分別精密稱取利伐沙班及雜質A、B、C、D、E、F、G對照品適量，分別加溶劑溶解并稀釋制成每1毫升中約含利伐沙班5 μg的溶液，分別逐級稀釋，取20 μl注入液相色譜儀，經(jīng)分析，利伐沙班的檢測限為0.5 ng（S/N≈3）、定量限為2.0 ng（S/N≈10），雜質A的檢測限為0.3 ng（S/N≈3）、定量限為1.0 ng（S/N≈10），雜質B的檢測限為0.2 ng（S/N≈3）、定量限為1.0 ng（S/N≈10），雜質C的檢測限為0.3 ng（S/N≈3）、定量限為1.0 ng（S/N≈10），雜質D的檢測限為0.3 ng（S/N≈3）、定量限為1.0 ng（S/N≈10），雜質E的檢測限為0.2 ng（S/N≈3）、定量限為1.0 ng（S/N≈10），雜質F的檢測限為0.3 ng（S/N≈3）、定量限為1.0 ng（S/N≈10），雜質G的檢測限為0.3 ng（S/N≈3）、定量限為1.0 ng（S/N≈10）。

2.6線性關系試驗及校正因子的測定

分別精密稱取利伐沙班及雜質A、B、C、D、E、F、G對照品適量，分別加溶劑溶解并稀釋成每1 毫升中約含各組分1 μg的溶液，分別精密量取該溶液2.0、3.0、4.0、5.0、6.0置10 ml量瓶中，用溶劑稀釋至刻度，搖勻，分別取20 μl注入液相色譜儀，記錄色譜圖，以濃度（μg/ml）對峰面積作標準曲線，線性回歸方程、校正因子等結果見表1。

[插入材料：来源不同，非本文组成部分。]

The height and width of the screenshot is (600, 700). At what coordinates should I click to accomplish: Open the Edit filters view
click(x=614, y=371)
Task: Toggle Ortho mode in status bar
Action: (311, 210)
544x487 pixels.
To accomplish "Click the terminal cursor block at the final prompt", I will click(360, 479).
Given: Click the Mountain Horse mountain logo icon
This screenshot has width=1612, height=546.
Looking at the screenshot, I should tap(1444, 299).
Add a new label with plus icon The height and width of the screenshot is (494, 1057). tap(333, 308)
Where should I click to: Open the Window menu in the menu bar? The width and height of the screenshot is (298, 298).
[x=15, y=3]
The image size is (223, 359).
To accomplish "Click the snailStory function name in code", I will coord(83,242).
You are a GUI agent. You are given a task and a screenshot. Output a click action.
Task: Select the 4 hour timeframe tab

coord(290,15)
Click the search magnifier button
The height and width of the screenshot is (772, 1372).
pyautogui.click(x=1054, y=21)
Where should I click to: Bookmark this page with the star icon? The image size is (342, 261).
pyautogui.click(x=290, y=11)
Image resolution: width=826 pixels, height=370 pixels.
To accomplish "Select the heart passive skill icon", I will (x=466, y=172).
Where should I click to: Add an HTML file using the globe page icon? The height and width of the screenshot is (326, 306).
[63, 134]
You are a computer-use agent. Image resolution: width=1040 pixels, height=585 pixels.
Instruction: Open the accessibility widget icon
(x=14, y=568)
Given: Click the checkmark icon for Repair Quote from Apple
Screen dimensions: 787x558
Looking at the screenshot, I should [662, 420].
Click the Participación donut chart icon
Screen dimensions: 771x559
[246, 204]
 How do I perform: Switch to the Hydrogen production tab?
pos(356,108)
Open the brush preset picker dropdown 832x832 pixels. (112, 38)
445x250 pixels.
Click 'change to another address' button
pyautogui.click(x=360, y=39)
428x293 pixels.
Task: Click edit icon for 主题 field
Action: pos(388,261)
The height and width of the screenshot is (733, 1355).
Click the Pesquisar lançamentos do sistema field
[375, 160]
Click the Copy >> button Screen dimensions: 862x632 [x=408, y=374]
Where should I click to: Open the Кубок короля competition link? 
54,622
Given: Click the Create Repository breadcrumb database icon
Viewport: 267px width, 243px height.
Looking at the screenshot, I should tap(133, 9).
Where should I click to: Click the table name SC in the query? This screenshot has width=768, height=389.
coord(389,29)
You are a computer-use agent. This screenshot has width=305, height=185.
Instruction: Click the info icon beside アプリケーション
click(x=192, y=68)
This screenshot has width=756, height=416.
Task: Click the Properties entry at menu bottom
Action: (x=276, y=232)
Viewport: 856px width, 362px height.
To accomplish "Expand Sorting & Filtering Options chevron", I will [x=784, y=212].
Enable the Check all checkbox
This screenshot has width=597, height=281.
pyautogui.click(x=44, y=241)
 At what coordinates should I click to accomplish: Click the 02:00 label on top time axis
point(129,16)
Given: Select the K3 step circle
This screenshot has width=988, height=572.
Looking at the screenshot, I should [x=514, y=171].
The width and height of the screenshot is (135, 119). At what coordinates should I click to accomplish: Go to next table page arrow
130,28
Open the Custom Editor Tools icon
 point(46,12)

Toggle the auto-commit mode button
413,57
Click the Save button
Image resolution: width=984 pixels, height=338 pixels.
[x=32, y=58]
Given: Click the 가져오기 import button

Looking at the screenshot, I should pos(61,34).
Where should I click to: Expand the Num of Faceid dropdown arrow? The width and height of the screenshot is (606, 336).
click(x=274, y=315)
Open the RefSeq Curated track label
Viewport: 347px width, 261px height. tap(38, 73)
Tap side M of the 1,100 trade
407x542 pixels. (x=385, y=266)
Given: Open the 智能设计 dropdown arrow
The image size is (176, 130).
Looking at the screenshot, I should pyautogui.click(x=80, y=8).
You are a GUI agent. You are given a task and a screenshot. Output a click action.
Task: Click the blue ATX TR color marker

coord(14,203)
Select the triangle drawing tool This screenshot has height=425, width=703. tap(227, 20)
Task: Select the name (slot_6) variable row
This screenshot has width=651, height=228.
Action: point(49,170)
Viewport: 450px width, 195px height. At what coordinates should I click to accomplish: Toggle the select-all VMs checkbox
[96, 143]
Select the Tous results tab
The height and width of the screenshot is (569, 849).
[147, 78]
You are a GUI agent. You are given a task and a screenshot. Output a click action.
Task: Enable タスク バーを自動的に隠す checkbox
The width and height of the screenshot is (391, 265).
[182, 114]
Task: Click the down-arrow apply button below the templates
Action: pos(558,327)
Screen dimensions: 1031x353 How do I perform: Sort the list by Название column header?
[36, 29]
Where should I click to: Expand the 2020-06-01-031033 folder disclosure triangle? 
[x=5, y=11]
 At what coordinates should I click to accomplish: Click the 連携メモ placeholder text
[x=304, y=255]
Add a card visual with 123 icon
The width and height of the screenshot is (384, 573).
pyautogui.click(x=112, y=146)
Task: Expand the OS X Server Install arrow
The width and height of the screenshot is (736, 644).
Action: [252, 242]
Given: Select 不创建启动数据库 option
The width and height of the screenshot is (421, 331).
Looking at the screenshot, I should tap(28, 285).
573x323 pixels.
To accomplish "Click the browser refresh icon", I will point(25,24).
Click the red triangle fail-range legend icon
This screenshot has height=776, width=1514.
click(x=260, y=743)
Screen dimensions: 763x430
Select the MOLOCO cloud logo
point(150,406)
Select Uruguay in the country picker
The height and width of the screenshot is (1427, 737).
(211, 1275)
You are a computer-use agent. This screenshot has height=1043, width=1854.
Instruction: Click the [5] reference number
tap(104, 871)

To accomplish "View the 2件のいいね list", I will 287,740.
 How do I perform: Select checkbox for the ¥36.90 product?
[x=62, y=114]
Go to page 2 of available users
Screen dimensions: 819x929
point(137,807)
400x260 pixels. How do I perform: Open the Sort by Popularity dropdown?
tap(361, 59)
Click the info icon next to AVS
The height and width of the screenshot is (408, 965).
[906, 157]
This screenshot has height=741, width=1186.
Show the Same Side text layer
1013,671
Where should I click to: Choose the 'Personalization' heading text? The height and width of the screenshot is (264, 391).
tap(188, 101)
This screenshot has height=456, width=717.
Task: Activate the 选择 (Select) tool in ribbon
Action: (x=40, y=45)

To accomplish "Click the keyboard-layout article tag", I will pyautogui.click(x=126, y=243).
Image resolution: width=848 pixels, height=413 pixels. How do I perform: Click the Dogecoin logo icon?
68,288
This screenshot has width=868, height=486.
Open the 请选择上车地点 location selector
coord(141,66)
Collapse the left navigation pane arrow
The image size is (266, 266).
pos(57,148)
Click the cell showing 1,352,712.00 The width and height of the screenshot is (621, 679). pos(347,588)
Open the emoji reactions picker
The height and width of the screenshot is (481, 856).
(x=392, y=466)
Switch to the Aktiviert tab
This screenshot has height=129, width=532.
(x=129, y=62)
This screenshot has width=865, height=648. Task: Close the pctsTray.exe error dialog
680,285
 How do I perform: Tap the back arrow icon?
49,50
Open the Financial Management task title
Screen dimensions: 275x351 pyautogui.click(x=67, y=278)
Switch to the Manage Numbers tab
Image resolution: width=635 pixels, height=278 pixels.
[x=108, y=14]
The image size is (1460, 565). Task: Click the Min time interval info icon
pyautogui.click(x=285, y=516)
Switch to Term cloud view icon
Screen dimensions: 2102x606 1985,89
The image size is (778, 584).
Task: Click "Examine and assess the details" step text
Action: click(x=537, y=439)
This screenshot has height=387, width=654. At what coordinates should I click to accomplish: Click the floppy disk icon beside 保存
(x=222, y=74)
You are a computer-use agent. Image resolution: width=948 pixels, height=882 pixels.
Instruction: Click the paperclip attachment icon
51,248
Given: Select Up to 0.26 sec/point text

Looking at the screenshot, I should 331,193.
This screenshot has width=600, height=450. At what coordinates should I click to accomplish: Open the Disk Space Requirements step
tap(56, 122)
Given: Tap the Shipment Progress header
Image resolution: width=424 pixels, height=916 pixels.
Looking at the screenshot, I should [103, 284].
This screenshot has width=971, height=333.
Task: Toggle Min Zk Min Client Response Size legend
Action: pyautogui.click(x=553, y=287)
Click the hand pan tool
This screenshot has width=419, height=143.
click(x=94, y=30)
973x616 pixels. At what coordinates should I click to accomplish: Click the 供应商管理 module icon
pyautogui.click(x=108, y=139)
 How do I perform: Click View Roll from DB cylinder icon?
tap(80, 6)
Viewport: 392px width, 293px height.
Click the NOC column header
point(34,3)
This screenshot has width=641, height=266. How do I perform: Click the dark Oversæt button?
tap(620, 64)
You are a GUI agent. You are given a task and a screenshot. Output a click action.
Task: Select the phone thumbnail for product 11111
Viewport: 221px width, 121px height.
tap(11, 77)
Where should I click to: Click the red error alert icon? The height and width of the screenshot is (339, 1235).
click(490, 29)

校正因子的測定顯示，各雜質的校正因子均沒有超出0.9～1.1的范圍，可直接采用不加校正因子的主成分自身對照法進行限量檢查。

2.7溶液穩(wěn)定性試驗

取批號為20140901的供試品溶液，分別放置0、1、2、4、6、8、12、16、20、24 h后測定，結果主峰峰面積的RSD=0.76%，各雜質峰峰面積的RSD均<2.0%（雜質A RSD=1.06%、雜質B RSD=0.71%、雜質C RSD=0.64%、雜質D RSD=1.84%、雜質E RSD=1.62%、雜質F RSD=0.92%、雜質G RSD=1.23%、總雜質RSD=0.59%），提示供試品溶液24 h內穩(wěn)定性良好。

2.8供試品有關物質檢查

取3批供試品，按照“2.1”項下的方法制備溶液，按照“2.2”項下的色譜條件，采用不加校正因子的主成分自身對照法測定有關物質，結果見表2。

3討論

3.1檢測波長的選擇

分別精密稱取利伐沙班及雜質A、B、C、D、E、F、G對照品適量，分別加溶劑溶解并稀釋制成每1毫升中約含各對照品10 μg的溶液，按照分光光度法[14-15]于190～400 nm波長范圍內掃描，利伐沙班及雜質A、B、C、D、E、F、G均在250 nm波長處有最大吸收，參照利伐沙班片進口注冊標準，將有關物質檢測波長確定為250 nm[16]。

3.2色譜條件優(yōu)化

實驗過程中發(fā)現(xiàn)，將乙酸銨溶液與乙腈線下預先混合能改善基線漂移；另外，在流動相中加入四甲基氫氧化銨能有效地改善拖尾，提高分離度。

3.3專屬性試驗

利伐沙班在高溫、強光及氧化條件下雜質均無明顯變化，且未產(chǎn)生新的降解雜質；在強堿破壞條件下，雜質B、雜質C及相對保留時間0.714處有所增加，其他雜質均無明顯變化；酸破壞條件下，雜質C及相對保留時間0.714處未知雜質有所增加，其他雜質均無明顯變化，欲知此未知雜質具體是什么物質，還有待進一步研究。另外，通過安捷倫色譜工作站提供的“全波長法”分析以上色譜圖中，利伐沙班純度指數(shù)值均>0.990，提示主峰均為單一物質峰，且降解產(chǎn)物峰、已知雜質峰均與主峰的分離度滿足檢測要求。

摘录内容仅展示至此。